Dalam sistem demokrasi di Indonesia dukungan dari pengurus partai politik pada calon presiden tertentu merupakan keniscayaan. Sehingga, lumrah jikalau ketua umum partai mengumumkan dukungan partainya pada satu capres. Namun, persoalan dukung mendukung menjadi "aneh" manakala di negeri ini masih ada rangkap jabatan, terutama pada posisi tinggi di lembaga negara seperti presiden.
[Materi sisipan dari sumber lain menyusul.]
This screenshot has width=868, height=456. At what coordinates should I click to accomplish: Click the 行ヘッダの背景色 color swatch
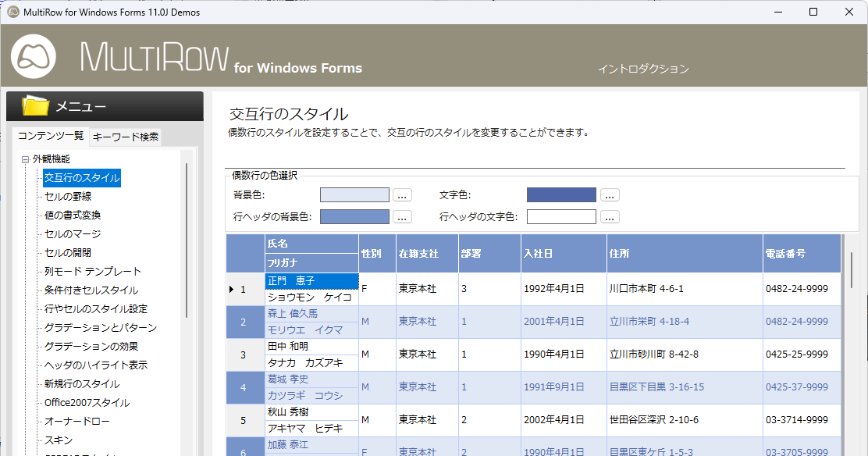[354, 216]
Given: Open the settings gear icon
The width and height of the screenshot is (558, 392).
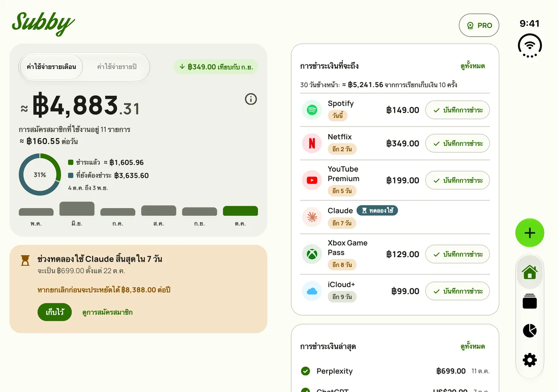Looking at the screenshot, I should click(x=530, y=360).
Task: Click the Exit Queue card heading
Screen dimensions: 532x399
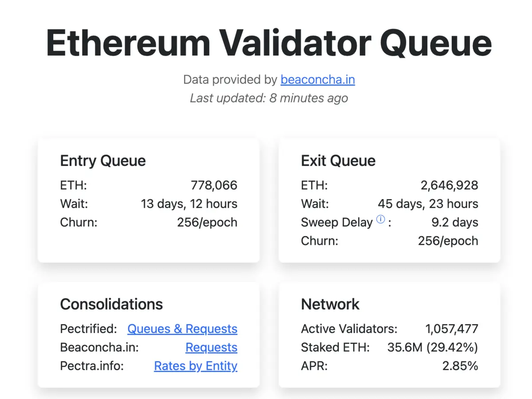Action: point(338,160)
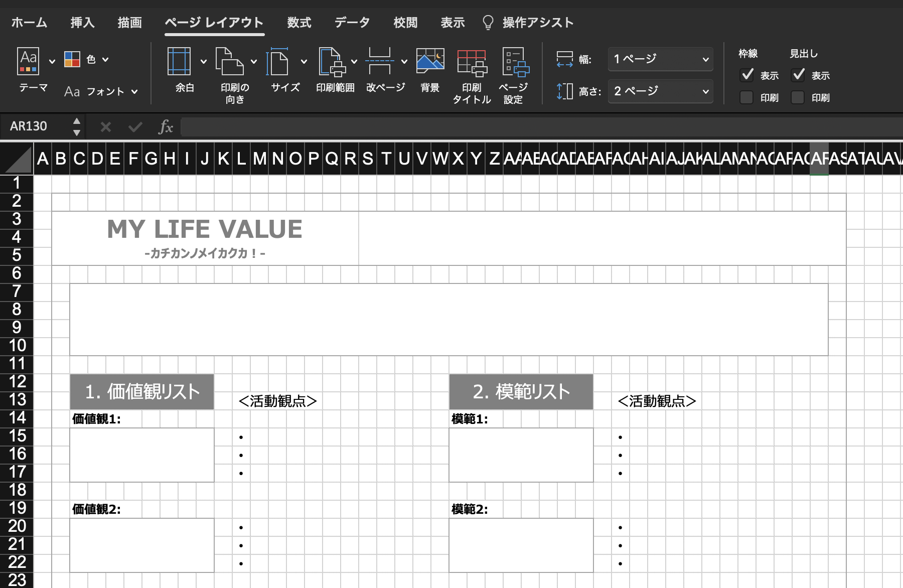This screenshot has height=588, width=903.
Task: Click the 背景 (Background) picture icon
Action: tap(430, 61)
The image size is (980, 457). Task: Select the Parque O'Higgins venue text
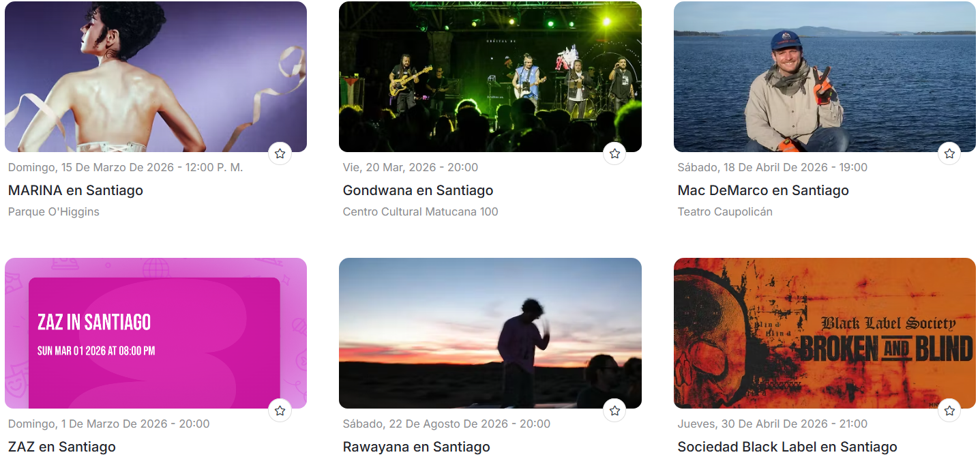point(54,211)
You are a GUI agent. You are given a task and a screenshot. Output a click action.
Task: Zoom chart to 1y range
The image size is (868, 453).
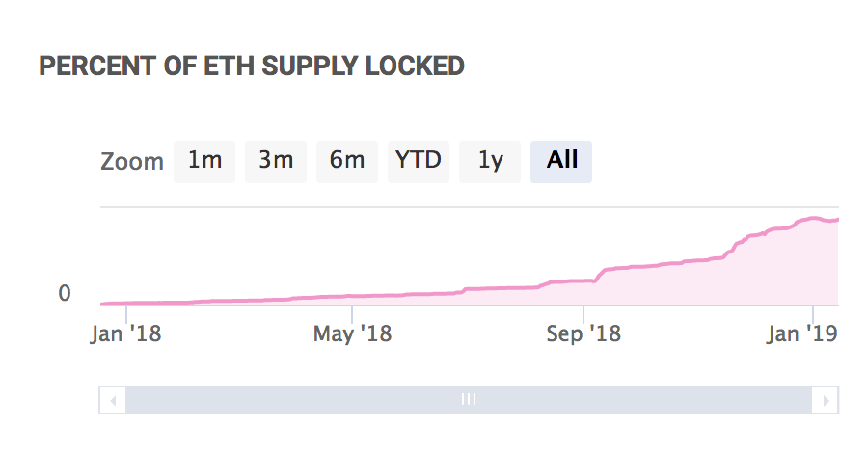(x=490, y=161)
Sejak reformasi bergulir kita mengalami eforia demokrasi dimana-mana terutama pada institusi-institusi partai politik dan lembaga tinggi negara seperti DPR. Kekuasaan partai politik dan DPR di era ini tampak lebih perkasan dibanding pada era sebelumnya yakni masa orde baru. Saking bekruasanya elite partai pun lupa untuk mengintrospeksi diri, menjaga dan mawas diri dari sifat, sikap dan perilaku kebablasan politik. Kebablasan yang saya maksud salahsatu contohnya adalah banyaknya pengurus partai yang rangkap jabatan dengan tuigas negara baik berada di lemabag legislatif maupun eksekutif. Lebih parah lagi jabatan Presiden atau Wakil Presiden sejak reformasi sering dirangkap juga sebagai pengurus partai bahkan Ketua Umum Partai. Alhasil kerapkali terjadi persinggungan politik antara kepentingan partai dan negara.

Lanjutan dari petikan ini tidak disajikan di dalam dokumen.